Ser mãe no Egito Antigo

Para marcar este dia das mães, vamos olhar algumas das atribuições que cabiam às mães egípcias e como este papel era valorizado naquela sociedade.  

As funções de uma mãe no Egito antigo começavam já na hora do parto. Cabia à mulher a escolha do nome do bebê.  Esse apelativo tinha muita importância, pois a criança o carregaria no futuro e podia relacioná-lo a várias coisas, normalmente positivas. Exemplificando, o nome podia significar uma qualidade física: Wersu: Ele é grande;  uma origem,  Paneshy: o Núbio; ou uma homenagem a um deus, Dhutmose: Thot vive.

Não ter ou perder um filho era um acontecimento muito trágico às famílias, sendo necessário muitos cuidados devido ao grande número de  enfermidades que ameaçavam os seres naqueles tempos, especialmente os petizes.  Havia um grande número de amuletos para garantir saúde aos filhos, muitos conjuros para reforçar as magias. 

Os escribas registraram como prazeroso, para as mães, o ato de amamentar, sendo a valorização de seu papel ligada a essa atividade. Ao leite, eles designavam o ‘líquido curativo’  irtt,  que verte dos seios. Pelas ilustrações, sabemos que as mulheres, mães ou amas, costumavam segurar o bebê no colo para amamentá-lo, o que geralmente era feito pelo período de cerca de dois anos.

Já na época dos filhos se casarem, cabia à mãe egípcia dar a permissão para os enamorados selarem o compromisso.  Outro caso que ressalta a condição hierárquica das mulheres é o fato dos egípcios atribuírem normalmente para serem identificados o nome de sua mãe em lugar do pai. 

A vasta coleção de ostrakas, oriundas da Vila de Deir el Medina, testemunham que mulheres e familiares dos trabalhadores eventualmente também aprendiam a ler e a escrever.  Entretanto, esses registros sobre mulheres letradas são menos frequentes que os textos, como as Instruções de Any, compostas no Novo Reino, e que valorizam as mulheres pelo seu papel de mãe.  As instruções de Any são um conjunto de ensinamentos do pai para o filho, sobre como tratar a esposa, como evitar as mulheres desconhecidas, respeitar e reconhecer os sacrifícios da mãe perante a criação dos filhos. 

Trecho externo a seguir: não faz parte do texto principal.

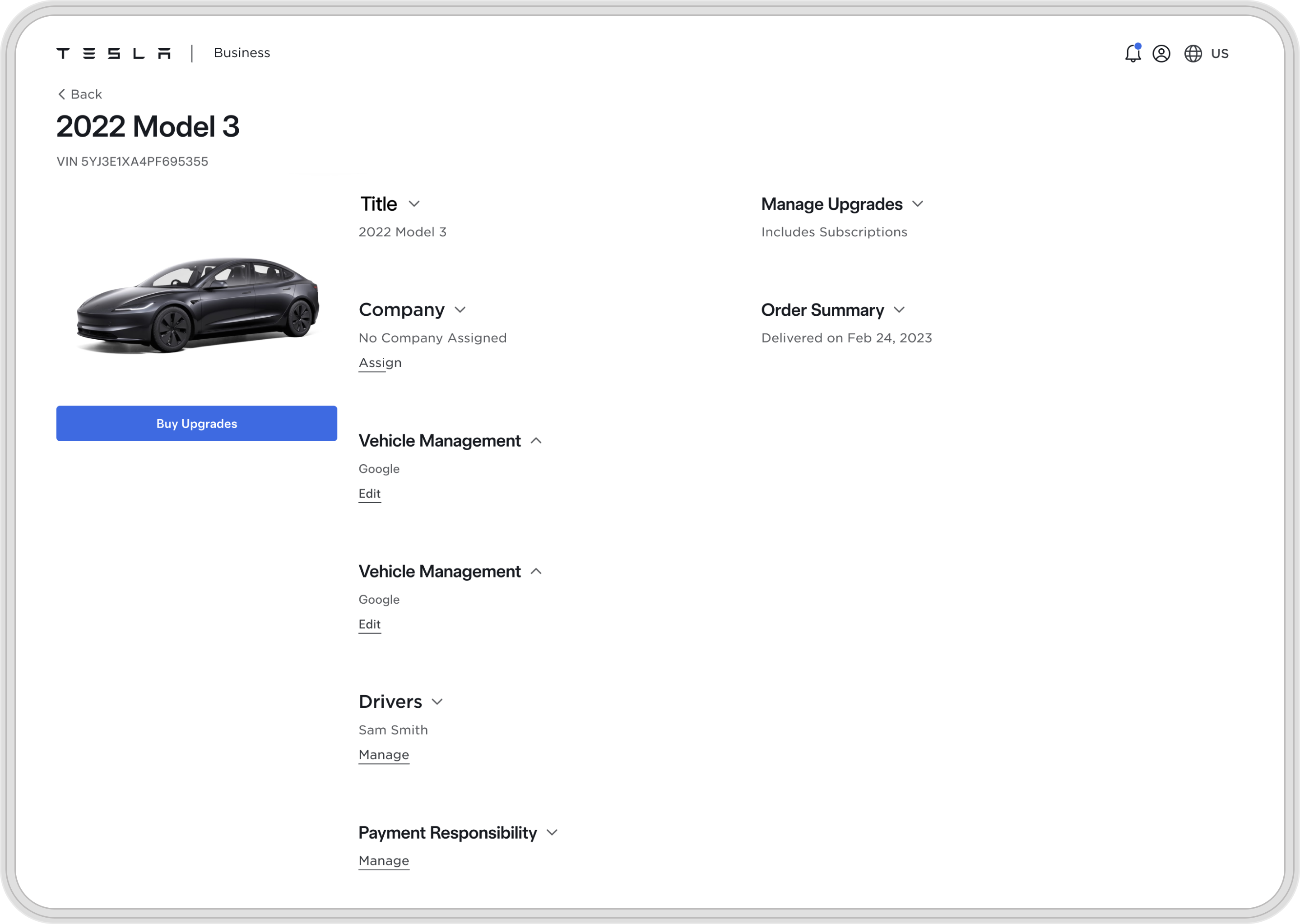Expand the Payment Responsibility chevron
Viewport: 1300px width, 924px height.
(x=552, y=832)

Através destes textos que sabemos o quanto os egípcios antigos  valorizavam a manutenção dos vínculos maternos. Ao elogiar ambas – a mulher companheira e a genitora – o homem está, conforme Any,  lutando pela vida.  A batalha é diária e magnificamente exemplificada no último conselho, em que Any sugere ao homem que dê liberdade à mulher em casa e que resista as tentações surgidas fora de casa.

Retribua em dobro a comida que sua mãe lhe deu,
Sustente-a como ela sustentou você;
Ela teve em você um fardo pesado, mas ela não o abandonou 
Quando alguns meses depois de você ter nascido 
Ela ainda o tinha como sua canga 
Seus seios em sua boca por três anos 
Como você crescia seu excremento ficava nojento
Mas ela não se enjoava, dizendo: “O que podemos fazer?”
Quando ela mandou você à escola
E você foi ensinado a ler e a escrever
Ela ficou vigiando você diariamente
Com pão e cerveja na sua casa
Quando você como um jovem tomar uma mulher
E você se estabelecer na sua casa
Preste atenção no seu produto
Faça-o crescer como fez sua mãe
Não lhe dê motivo para amaldiçoá-lo 
Para que ela não tenha que levantar sua mão para Deus
E ele tenha que a ouvir chorar
(LICHTEIM,1987:141)

Em síntese, as Instruções fortalecem a visão da mulher como geradora de vida sem esquecer o lado malicioso e maldoso da figura feminina, mas, sem dúvida, na base permanece a sua posição enaltecida na casa.  A mulher, no espaço do seu microcosmo e à semelhança do sol no firmamento e do Faraó na terra, tem a responsabilidade do ciclo vital. Como geradora de novos seres humanos desempenha no dia a dia uma função tão expressiva quanto à do sol que marca as estações do ano.